Once you reach the line with "Instruction: Open the", copy it and every line after it exactly, up to the end of the data. Omit the pictures.

THE DATA Block Start

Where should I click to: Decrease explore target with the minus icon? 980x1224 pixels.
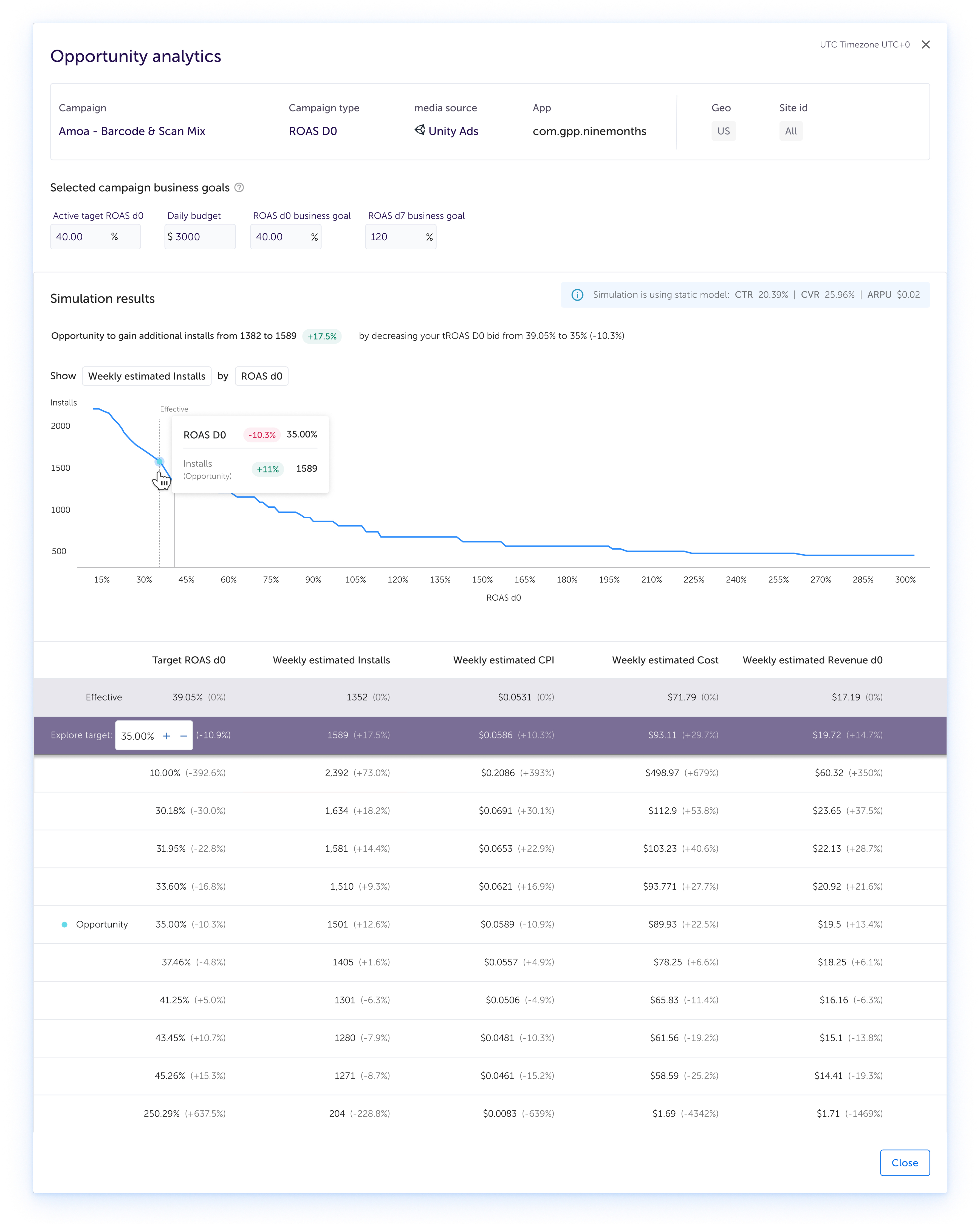(183, 736)
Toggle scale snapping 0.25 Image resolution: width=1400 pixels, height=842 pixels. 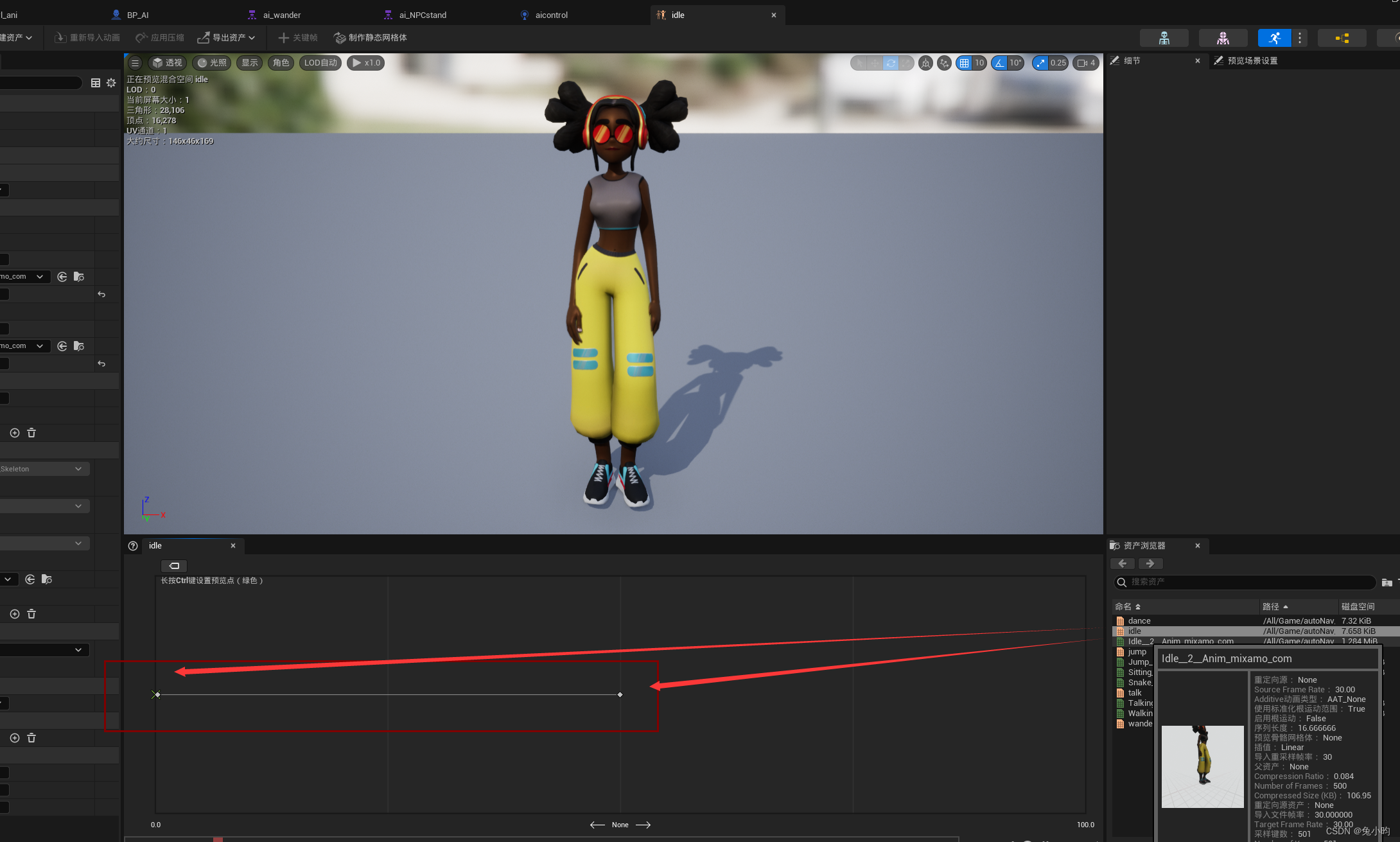[1040, 63]
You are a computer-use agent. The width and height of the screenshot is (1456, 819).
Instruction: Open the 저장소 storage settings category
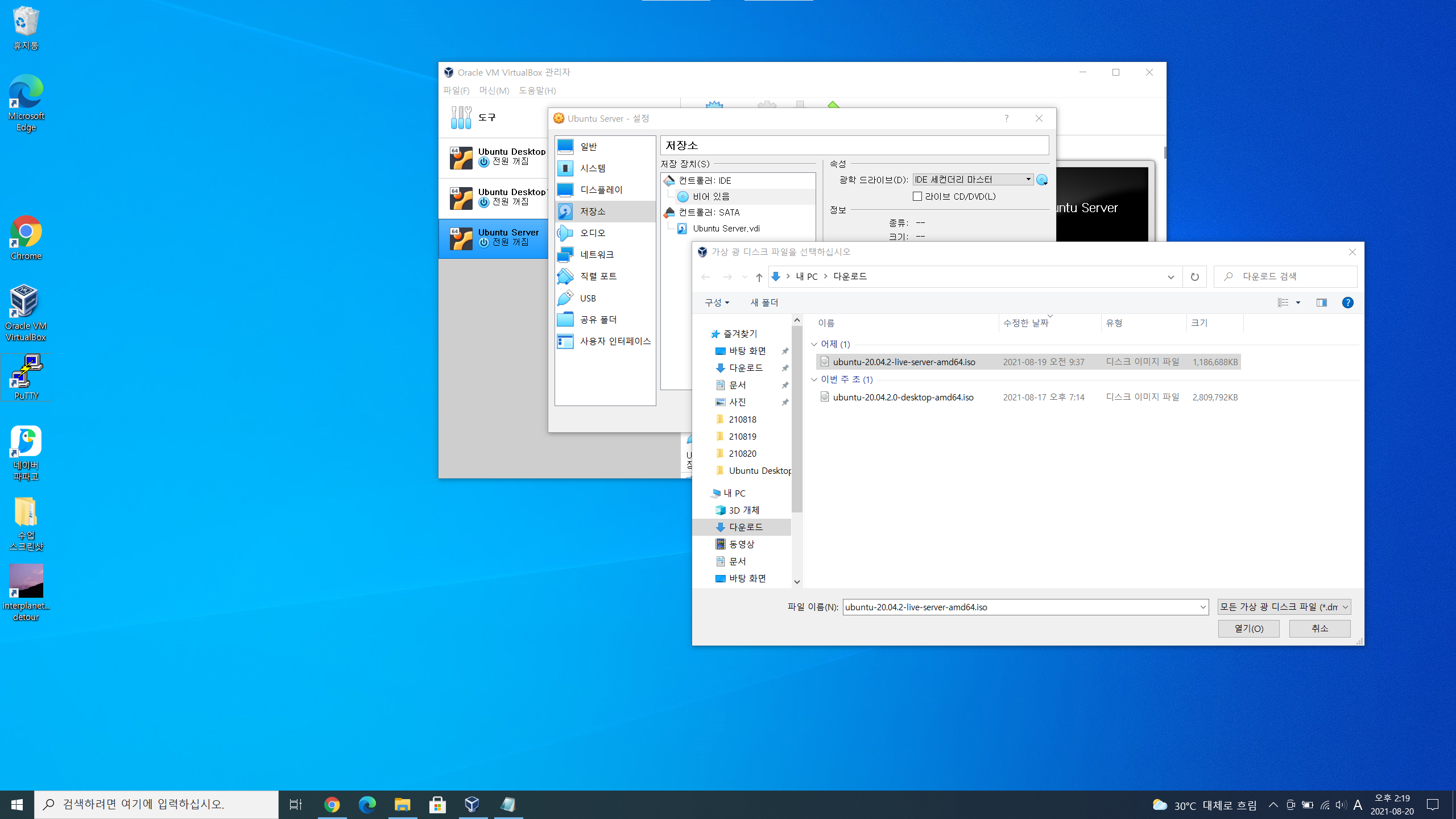point(592,212)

THE DATA Block End

• WRITTEN SOLUTION
Instruction: Open the 저장소 storage settings category
point(592,212)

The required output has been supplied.